The protection that Mohamed Al Fayed gained with money, lawyers and influence has been completely torn down. Up to 65 women have come to the BBC to report that they too were victims of sexual harassment or abuse by the Egyptian billionaire, who owned the legendary department store Harrods from 1985 to 2010. London’s Metropolitan Police (New Scotland Yard, as the institution is known) has opened forty new investigations, which are added to the twenty-one that were already open before a documentary revived the scandal.
Al Fayed died last year, aged 94.
In September, the public channel revealed the ploys and traps set by the magnate for many of the warehouse employees to sexually abuse them. At least twenty decided to come forward and publicly expose the humiliations, attacks and, in some cases, rapes they suffered at the hands of Al Fayed.
Al Fayed: Predator at Harrods (Al Fayed: A Predator in Harrods) put several of them before the cameras, who decided to show their faces and voices. Others preferred to continue speaking anonymously, still unable to overcome years of pressure and threats from the millionaire’s entourage. Five of them claimed that they were raped.
In search of accomplices
The investigations opened by the police extend until 1979, so in some cases they involve women who did not go through Harrods, but were part of Al-Fayed’s domestic service. It is now impossible, once deceased, for the Egyptian businessman to be criminally convicted, but Scotland Yard does not rule out that legal proceedings may be opened against some of the people who were complicit or concealed the abuses.
“Since the broadcast of the documentary and the petition [de la Policía Metropolitana] For the alleged victims to report, we have received numerous pieces of information.
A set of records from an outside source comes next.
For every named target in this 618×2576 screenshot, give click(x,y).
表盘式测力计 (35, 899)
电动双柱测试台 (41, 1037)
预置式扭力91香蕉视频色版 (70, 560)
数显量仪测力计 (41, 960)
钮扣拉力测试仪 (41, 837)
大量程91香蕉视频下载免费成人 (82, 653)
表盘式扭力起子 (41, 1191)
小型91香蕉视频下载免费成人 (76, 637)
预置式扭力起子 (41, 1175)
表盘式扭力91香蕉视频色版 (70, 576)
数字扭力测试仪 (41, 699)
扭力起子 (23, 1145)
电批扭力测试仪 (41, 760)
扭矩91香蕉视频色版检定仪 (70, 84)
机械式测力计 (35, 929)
In most cases they refer to the activities of Al Fayed himself, but several of them point to other people,” explained Commissioner Stephen Clayman, heading the investigation.
The BBC documentary reveals a web of silence, complicity and concealment by Harrods staff regarding the sexual assaults of its owner. Especially by the management of the time and the security services.
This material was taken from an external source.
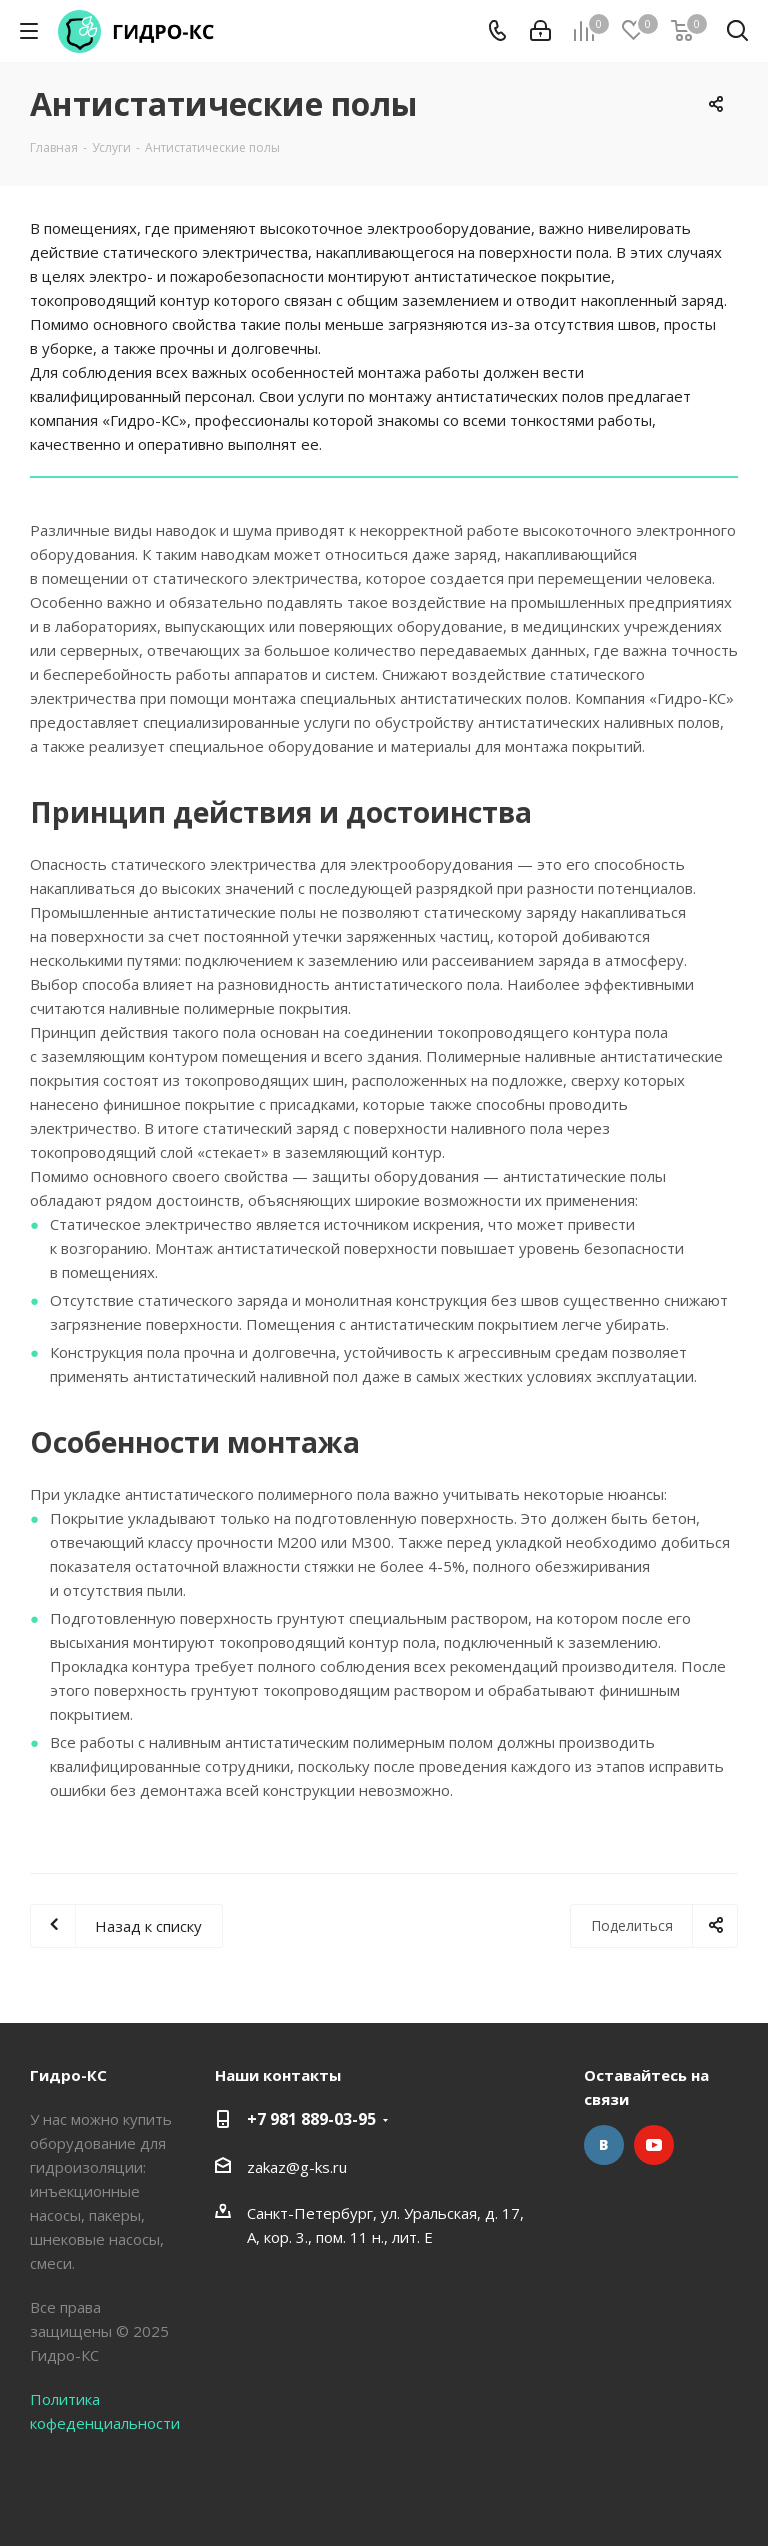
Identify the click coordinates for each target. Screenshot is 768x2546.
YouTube (654, 2145)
In 2010, Al Fayed sold the Harrods department store to the Qatari sovereign wealth fund for around 1.8 billion euros. The current owner company, aware for a few months of the sexual violence carried out by Al Fayed, has assured the BBC in a statement that they are “totally horrified by the accusations of abuse perpetrated by Mohamed Al Fayed. They were acts carried out by a specific individual who wanted to abuse his power when he was in charge. [de la organización] and we condemn them with all firmness.” The company admits it: “During all this time we have failed our employees, who were their victims, and we express our most sincere apologies.”
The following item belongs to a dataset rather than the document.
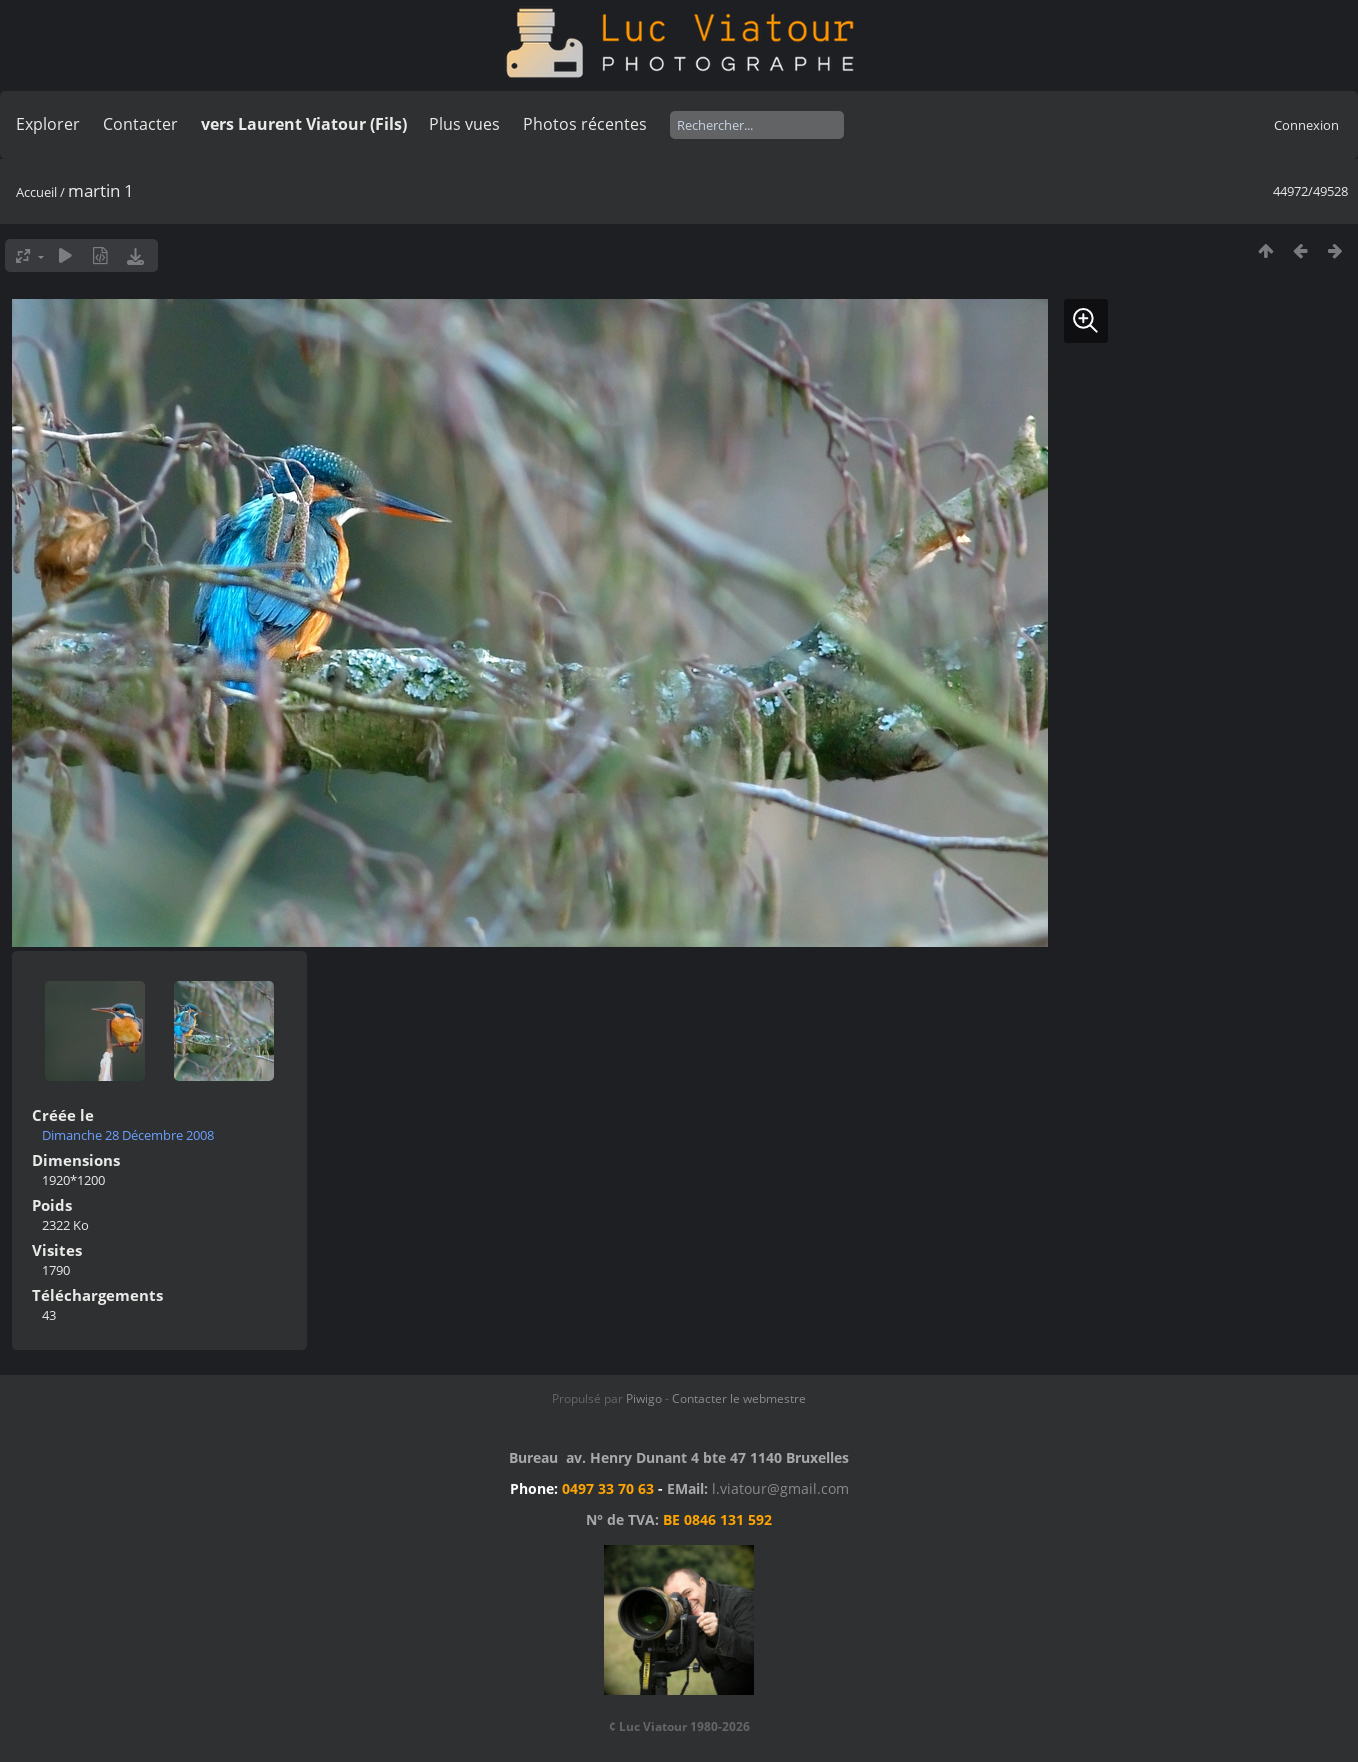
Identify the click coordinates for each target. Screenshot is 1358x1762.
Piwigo (644, 1398)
The Metropolitan Police has admitted, after the documentary was broadcast, that 19 women reported Al Fayed for sexual abuse over the last two decades. A formal investigation was never opened against the businessman. In some cases, due to pressure from their lawyers, or due to the achievement of extrajudicial agreements with the victims, which imposed a confidentiality clause and buried the scandal. The police, in other cases, alleged the advanced age of the Egyptian billionaire to not advance the investigations.
The Police Conduct Office, as Scotland Yard’s internal affairs department is called, has already warned the unit investigating Al Fayed’s alleged abuses that it must report any findings that need to be analyzed. The police authorities have also opened an internal investigation into the way their agents behaved in this matter in recent years.
The suspicion that a sexual predator was hiding behind Al Fayed had been running through British newsrooms for years. The magazine Vanity Fair In 1995, the chain MOT in 1997 or Channel 4 In 2017 they already tried to unmask the businessman’s attacks. His pressure and legal maneuvers managed to prevent the violence he perpetrated from being exposed.